■ **What you are asked to do**: Transcribe the entries below exactly as they appear.

⟨

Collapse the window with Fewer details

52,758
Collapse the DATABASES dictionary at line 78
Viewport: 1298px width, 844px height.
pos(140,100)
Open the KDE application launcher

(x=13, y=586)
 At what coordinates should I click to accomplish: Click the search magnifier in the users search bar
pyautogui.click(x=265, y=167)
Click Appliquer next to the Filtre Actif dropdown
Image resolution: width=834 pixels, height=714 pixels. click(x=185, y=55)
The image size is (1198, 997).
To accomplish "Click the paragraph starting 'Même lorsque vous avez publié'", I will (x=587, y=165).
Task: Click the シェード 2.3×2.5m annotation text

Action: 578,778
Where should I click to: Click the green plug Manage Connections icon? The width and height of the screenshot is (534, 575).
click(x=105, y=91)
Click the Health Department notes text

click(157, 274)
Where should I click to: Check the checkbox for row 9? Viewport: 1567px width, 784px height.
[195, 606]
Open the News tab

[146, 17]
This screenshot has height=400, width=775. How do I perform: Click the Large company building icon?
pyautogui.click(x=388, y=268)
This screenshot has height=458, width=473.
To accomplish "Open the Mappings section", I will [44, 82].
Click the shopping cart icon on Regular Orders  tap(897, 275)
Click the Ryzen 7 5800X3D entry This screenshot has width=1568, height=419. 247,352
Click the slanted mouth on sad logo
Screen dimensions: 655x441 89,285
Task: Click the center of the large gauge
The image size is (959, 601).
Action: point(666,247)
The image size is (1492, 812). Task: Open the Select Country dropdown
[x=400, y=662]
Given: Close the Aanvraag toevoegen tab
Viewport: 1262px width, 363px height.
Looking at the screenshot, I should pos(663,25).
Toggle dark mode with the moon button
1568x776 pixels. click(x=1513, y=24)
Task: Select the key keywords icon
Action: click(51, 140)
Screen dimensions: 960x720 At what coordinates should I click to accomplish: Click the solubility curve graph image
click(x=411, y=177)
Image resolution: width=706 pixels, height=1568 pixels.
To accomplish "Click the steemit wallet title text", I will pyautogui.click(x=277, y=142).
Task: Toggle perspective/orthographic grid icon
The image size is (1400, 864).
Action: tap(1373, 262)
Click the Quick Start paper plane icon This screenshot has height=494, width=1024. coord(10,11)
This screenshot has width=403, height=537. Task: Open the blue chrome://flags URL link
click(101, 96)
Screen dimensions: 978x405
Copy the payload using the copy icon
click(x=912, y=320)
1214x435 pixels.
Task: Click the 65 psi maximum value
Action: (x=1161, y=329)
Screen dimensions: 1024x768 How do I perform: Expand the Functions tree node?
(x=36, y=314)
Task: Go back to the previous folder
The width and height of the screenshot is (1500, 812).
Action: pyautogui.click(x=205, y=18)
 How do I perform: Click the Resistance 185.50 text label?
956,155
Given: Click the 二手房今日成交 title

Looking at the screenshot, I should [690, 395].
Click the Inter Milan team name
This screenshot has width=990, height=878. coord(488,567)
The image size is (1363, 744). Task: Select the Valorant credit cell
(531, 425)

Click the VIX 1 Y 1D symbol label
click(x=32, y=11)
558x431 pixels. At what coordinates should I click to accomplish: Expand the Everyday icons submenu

⟩

■ **Result below**:
Collapse the window with Fewer details

52,758
Collapse the DATABASES dictionary at line 78
Viewport: 1298px width, 844px height.
pos(140,100)
Open the KDE application launcher

(x=13, y=586)
 At what coordinates should I click to accomplish: Click the search magnifier in the users search bar
pyautogui.click(x=265, y=167)
Click Appliquer next to the Filtre Actif dropdown
Image resolution: width=834 pixels, height=714 pixels. click(x=185, y=55)
The image size is (1198, 997).
To accomplish "Click the paragraph starting 'Même lorsque vous avez publié'", I will (x=587, y=165).
Task: Click the シェード 2.3×2.5m annotation text

Action: 578,778
Where should I click to: Click the green plug Manage Connections icon? The width and height of the screenshot is (534, 575).
click(x=105, y=91)
Click the Health Department notes text

click(157, 274)
Where should I click to: Check the checkbox for row 9? Viewport: 1567px width, 784px height.
[195, 606]
Open the News tab

[146, 17]
This screenshot has height=400, width=775. How do I perform: Click the Large company building icon?
pyautogui.click(x=388, y=268)
This screenshot has height=458, width=473.
To accomplish "Open the Mappings section", I will [44, 82].
Click the shopping cart icon on Regular Orders  tap(897, 275)
Click the Ryzen 7 5800X3D entry This screenshot has width=1568, height=419. 247,352
Click the slanted mouth on sad logo
Screen dimensions: 655x441 89,285
Task: Click the center of the large gauge
The image size is (959, 601).
Action: point(666,247)
The image size is (1492, 812). Task: Open the Select Country dropdown
[x=400, y=662]
Given: Close the Aanvraag toevoegen tab
Viewport: 1262px width, 363px height.
Looking at the screenshot, I should pos(663,25).
Toggle dark mode with the moon button
1568x776 pixels. click(x=1513, y=24)
Task: Select the key keywords icon
Action: click(51, 140)
Screen dimensions: 960x720 At what coordinates should I click to accomplish: Click the solubility curve graph image
click(x=411, y=177)
Image resolution: width=706 pixels, height=1568 pixels.
To accomplish "Click the steemit wallet title text", I will pyautogui.click(x=277, y=142).
Task: Toggle perspective/orthographic grid icon
The image size is (1400, 864).
Action: tap(1373, 262)
Click the Quick Start paper plane icon This screenshot has height=494, width=1024. coord(10,11)
This screenshot has width=403, height=537. Task: Open the blue chrome://flags URL link
click(101, 96)
Screen dimensions: 978x405
Copy the payload using the copy icon
click(x=912, y=320)
1214x435 pixels.
Task: Click the 65 psi maximum value
Action: (x=1161, y=329)
Screen dimensions: 1024x768 How do I perform: Expand the Functions tree node?
(x=36, y=314)
Task: Go back to the previous folder
The width and height of the screenshot is (1500, 812).
Action: pyautogui.click(x=205, y=18)
 How do I perform: Click the Resistance 185.50 text label?
956,155
Given: Click the 二手房今日成交 title

Looking at the screenshot, I should [690, 395].
Click the Inter Milan team name
This screenshot has width=990, height=878. coord(488,567)
The image size is (1363, 744). Task: Select the Valorant credit cell
(531, 425)

Click the VIX 1 Y 1D symbol label
click(x=32, y=11)
558x431 pixels. At what coordinates should I click to accomplish: Expand the Everyday icons submenu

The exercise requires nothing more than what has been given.